Tomato farmers revealed that the harvest of the last planting season led to a tomato glut—which occurs annually from January to March—an excess of tomatoes that often leads to a fall in price.

However, what should serve as an opportunity to bounce back financially from the loss made by Tuta Absoluta outbreak last year seems to be another disaster yet again for over 200 tomato farmers in Nigeria.

Read also: Here are four ways you can preserve tomatoes

“Our farmers have lost more than N2 billion to the situation. We are making losses on our investments. The money we put in is not what we are getting back,” lamented Sani Danladi, national secretary of the Association of Tomato Growers, Processors and Marketers Association of Nigeria.
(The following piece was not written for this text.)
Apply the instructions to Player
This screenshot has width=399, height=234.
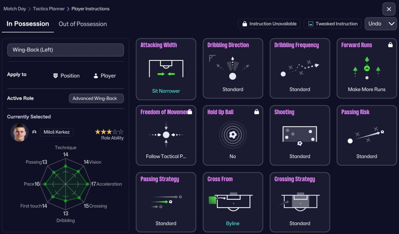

For Danladi and other tomato farmers in the country, the tomato glut should be a time for them to cash out and smile to the banks, but insufficient storage facilities are killing this dream.

“In Kano and Kaduna, more than 500 tons of tomatoes are harvested every day. The number is even more than what I just mentioned,” he explained.

“Also, more than 20 trucks leave these two states every day with about 25 metric tons of tomatoes. Now, do the math and calculate how much we are losing,” Danladi told BusinessDay in a phone interview Tuesday.

He added, “And because we do not have sufficient processing facilities that can turn raw tomatoes to different forms, we are suffering huge post-harvest loss.”

Post-harvest loss is a major production drainer in Africa’s biggest nation today. Nigeria loses an average of N3.5 trillion annually to post-harvest loss, according to industry experts. This huge monetary loss calls for urgent national intervention.

According to a report by the professional service company PwC, Africa’s most populous black nation loses 45 percent of tomatoes annually to post-harvest loss.

As of 2016, data showed that tomatoes accounted for about 60 percent of the global vegetable production of 177 million tonnes, reflecting a market gap that Nigeria could tap into.

With provisions of storage facilities, Nigeria, already the second producer of tomatoes in Africa with 2.3 million metric tons annually, can grow to become the leading producer in the African continent, exporting to other nations.

Tasiu Haruna, secretary of the Association of Tomato Growers, Processors and Marketers Association of Nigeria (Kano Chapter), said many farmers are not well trained on storage processes.

According to him, this gap in training education is also driving this huge post-harvest loss.

Rabiu Zuntu, chairman of the Tomato Growers and Processors Association of Nigeria, in an earlier interview with the News Agency of Nigeria, said approximately 50 percent of harvested tomatoes are lost during the period of tomato glut due to inadequate storage facilities and limited processing capabilities.

Read also: Tomato prices decline 90% in Lagos, others on bumper harvest

The glut has crashed tomato prices by 90 percent across many states to N15,000 for a big basket against record highs of N150,000 in May 2024 — which led to Nigerians turning to different substitutes.

Further findings by BusinessDay reveal that it costs even less in the North. In Kaduna, a big crate of tomatoes is sold for an average of N5,000, falling by nearly 200 percent compared to last year.

Like tomato farmers, other staples across the agricultural value chain also recorded bumper harvests, but without adequate storage facilities, these excesses will be lost to post-harvest challenges.